# Saudi prince of 51 celebrates marriage to a 6-year-old



## Gunner's Mate (Aug 13, 2013)

Saudi Prince of 51 Celebrates Marriage to a 6-year-old | Truth And Action

Islam at its finest coming to a city near you


----------



## Urinal Cake (Oct 19, 2013)

Teach 'em young


----------



## Camel923 (Aug 13, 2014)

How many herds of goats does that palace have? The previous statement is nowhere near as sick a what is going to or has happened to that child. But let us go along with the currant occupant of the white house and bring in all we can.


----------



## James m (Mar 11, 2014)

Lob off his Weiner.


----------



## 8301 (Nov 29, 2014)

It's a power building through relations thing for them,,, both families gain prestige. 

I'd prefer a country like the USA where you can build prestige by being successful at what you do for a living.


----------



## csi-tech (Apr 13, 2013)

The most perfect and beautiful prophet Mohammed married Aisha at 9 years old. Islam is more than just a religion it is a political ideology. It is also a guide for living. Reducing children, boys and girls by the way to sex slaves is Sharia law. People like this man deserve nothing more than a quick bullet to the head.


----------



## dwight55 (Nov 9, 2012)

csi-tech said:


> The most perfect and beautiful prophet Mohammed married Aisha at 9 years old. Islam is more than just a religion it is a political ideology. It is also a guide for living. Reducing children, boys and girls by the way to sex slaves is Sharia law. People like this man deserve nothing more than a quick bullet to the head.
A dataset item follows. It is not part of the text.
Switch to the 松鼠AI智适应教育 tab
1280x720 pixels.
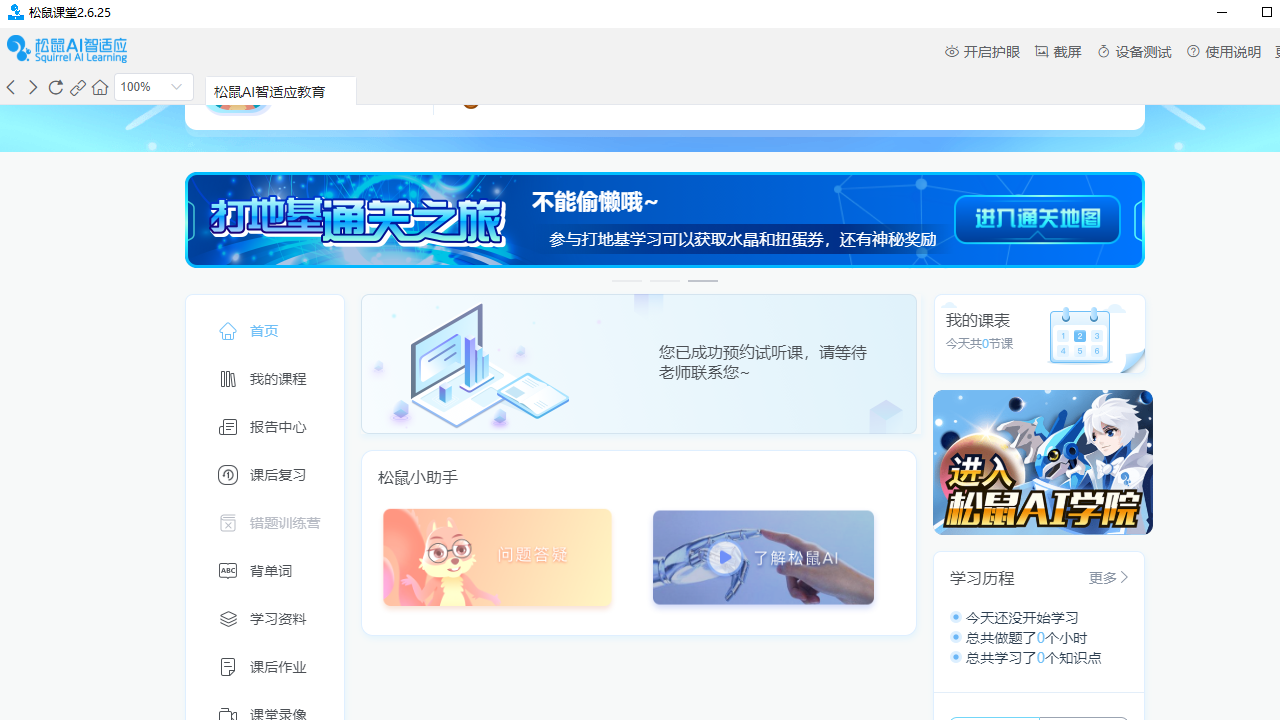(x=280, y=91)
If it were my daughter, . . . I would prefer to butt stroke him up side his ugly head, . . . both sides just so there doesn't seem to be any "partiality", . . . beat him to a bloody pulp with the stock, . . . and if there is enough of an operable weapon left, . . . maybe just make sure with one full magazine.

Trash like him doesn't deserve to breathe air.

May God bless,
Dwight


----------



## Gunner's Mate (Aug 13, 2013)

The people that the Masiah and his AG support


----------



## budgetprepp-n (Apr 7, 2013)

Oh yuck,, That's sick 
At my age I don't the them until they get crows feet


----------



## Boss Dog (Feb 8, 2013)

Turn him into a gelding.


----------



## A Watchman (Sep 14, 2015)

Same mindset as with mercy killings for females.........being granted access to the US and our neighborhoods daily.


----------



## Prepared One (Nov 5, 2014)

And this way of twisted thinking we should except? This is who Oblunder and the Hildabeast suggest we should welcome with open arms. They are already here and already looking at the daughters of America.


----------



## keith9365 (Apr 23, 2014)

If you are muslim and are a kitty diddler it's part of your culture and religion. The left says we should be accepting.


----------



## gambit (Sep 14, 2015)

would it be wrong of me to hope that any one of those bastards who are for this BS get ****** by a donkey who will turn them into a human condom? and after its done that his rectum is so wide people will pay evel knievel to jump it?
sorry I am in rotten mood today so I will go back to my kiddie pool of shame


----------



## Swedishsocialist (Jan 16, 2015)

keith9365 said:


> If you are muslim and are a kitty diddler it's part of your culture and religion. The left says we should be accepting.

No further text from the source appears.